Question

A horizontal aluminum rod of diameter 4.8 cm projects 5.3 cm from a wall. A 1200 kg object is suspended from the end of the rod. The shear modulus of aluminum is $3.0 \times {10^{10}}N/{m^2}$. Neglecting the mass of the rod, find the vertical deflection of the end of the rod.
A. Thus, $\Delta x = 2.1 \times {10^{ - 5}}m$
B. Thus, $\Delta x = 1.1 \times {10^{ - 5}}m$
C. Thus, $\Delta x = 11.1 \times {10^{ - 5}}m$
D. Thus, $\Delta x = 12.1 \times {10^{ - 5}}m$

Answer 1

Hint: We are given to calculate the vertical deflection of the end of rod, which is the change in displacement of the plane. This can be calculated using the shear strain formula. Shear modulus is the ratio of shear stress over shear strain. Shear stress is the ratio of force over area of the rod. Shear strain is the ratio of displacement of the plane over the distance of that surface from the plane opposite to it. Use this info to solve the question.

Formula used:
Shear modulus is equal to $G = \dfrac{{Stres{s_{shear}}}}{{Strai{n_{shear}}}}$, where $Stres{s_{shear}} = \dfrac{F}{A},F = m \times g,A = \pi {r^2}$ and $Strai{n_{shear}} = \dfrac{{\Delta x}}{L}$, where r is the radius of the rod, m is the mass of the object, L is the distance of rod from the wall, g is acceleration due to gravity and $\Delta x$ is the vertical deflection of the end of the rod.

Complete step by step answer:
We are given that a horizontal aluminum rod of diameter 4.8 cm projects 5.3 cm from a wall and a 1200 kg object is suspended from the end of the rod and the shear modulus of aluminum is $3.0 \times {10^{10}}N/{m^2}$.
We have to calculate the vertical deflection of the rod when the object is suspended.
Shear modulus G is equal to $G = \dfrac{{Stres{s_{shear}}}}{{Strai{n_{shear}}}}$
The base of the rod is in circle shape.
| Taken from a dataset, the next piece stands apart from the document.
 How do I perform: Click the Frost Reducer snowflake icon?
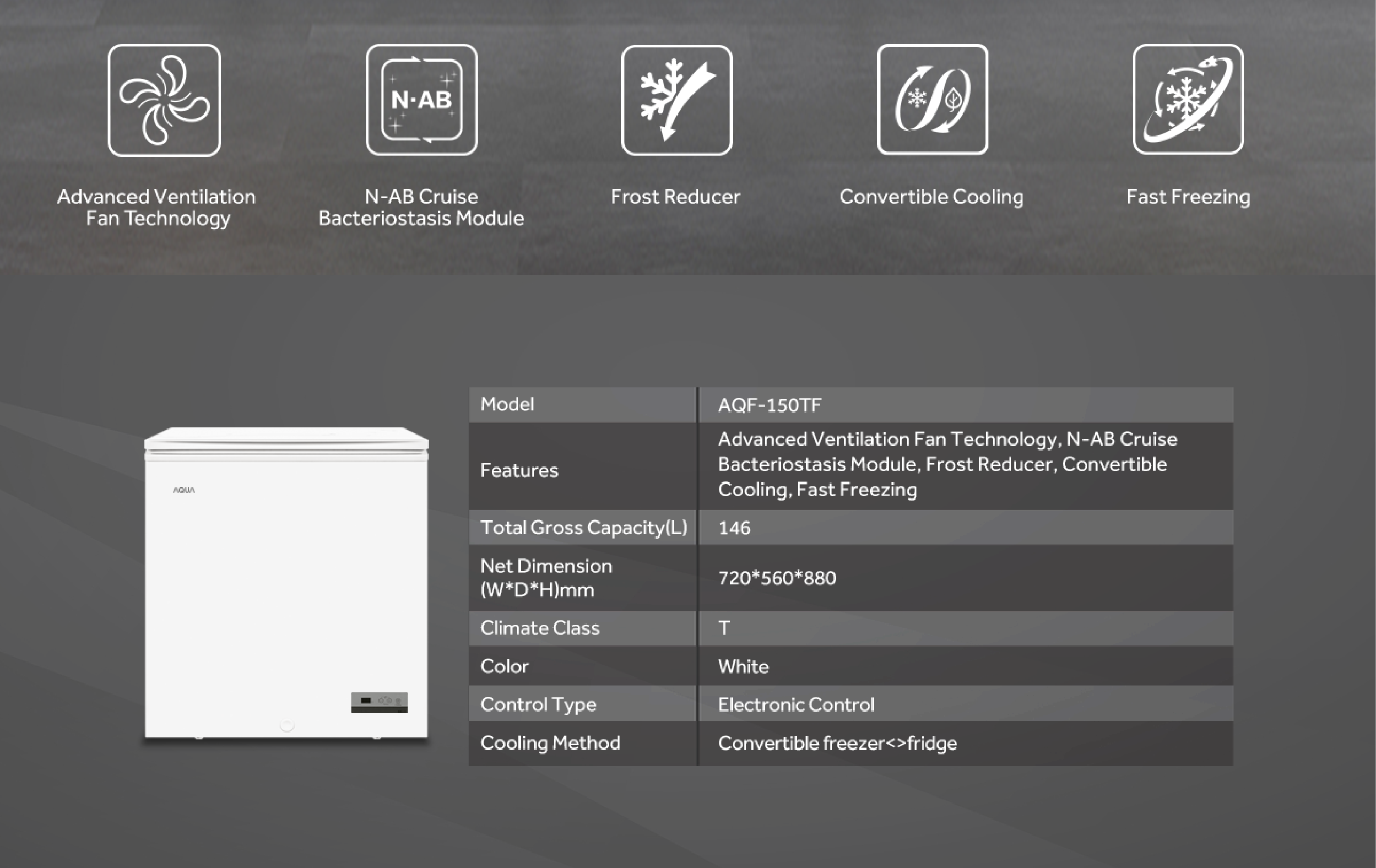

So we are using the area of circle formula.
$
  Stres{s_{shear}} = \dfrac{F}{A} \\
  F = m \times g \\
  A = \pi {r^2} \\
  Strai{n_{shear}} = \dfrac{{\Delta x}}{L} \\
   \implies G = \dfrac{{\left( {\dfrac{F}{A}} \right)}}{{\left( {\dfrac{{\Delta x}}{L}} \right)}} = \dfrac{{\left( {\dfrac{{mg}}{{\pi {r^2}}}} \right)}}{{\left( {\dfrac{{\Delta x}}{L}} \right)}} \\
   \implies G = \dfrac{{mgL}}{{\pi {r^2}\Delta x}} \\
   \implies \Delta x = \dfrac{{mgL}}{{\pi {r^2}G}} \\
 $
On substituting the values of mass, acceleration due to gravity, shear modulus, Length of the rod and the radius in the above equation, we get
$
  \Delta x = \dfrac{{1200 \times 9.8 \times 5.3 \times {{10}^{ - 2}}}}{{\pi \times {{\left( {2.4 \times {{10}^{ - 2}}} \right)}^2} \times 3 \times {{10}^{10}}}} \\
   \implies \Delta x = \dfrac{{62328 \times {{10}^{ - 2}}}}{{54286.7 \times {{10}^3}}} \\
  \therefore \Delta x = 1.1 \times {10^{ - 5}}m \\
 $
Therefore, the vertical deflection is $\Delta x = 1.1 \times {10^{ - 5}}m$.

So, the correct answer is “Option B”.

Note:
Do not confuse shear strain with normal strain. A strain is simply a ratio of change in length to the original length where the stress applied is perpendicular to the cross section in normal strain but in shear strain, the stress is applied parallel to the cross section. And strain is a ratio of length to length, so it will have no units.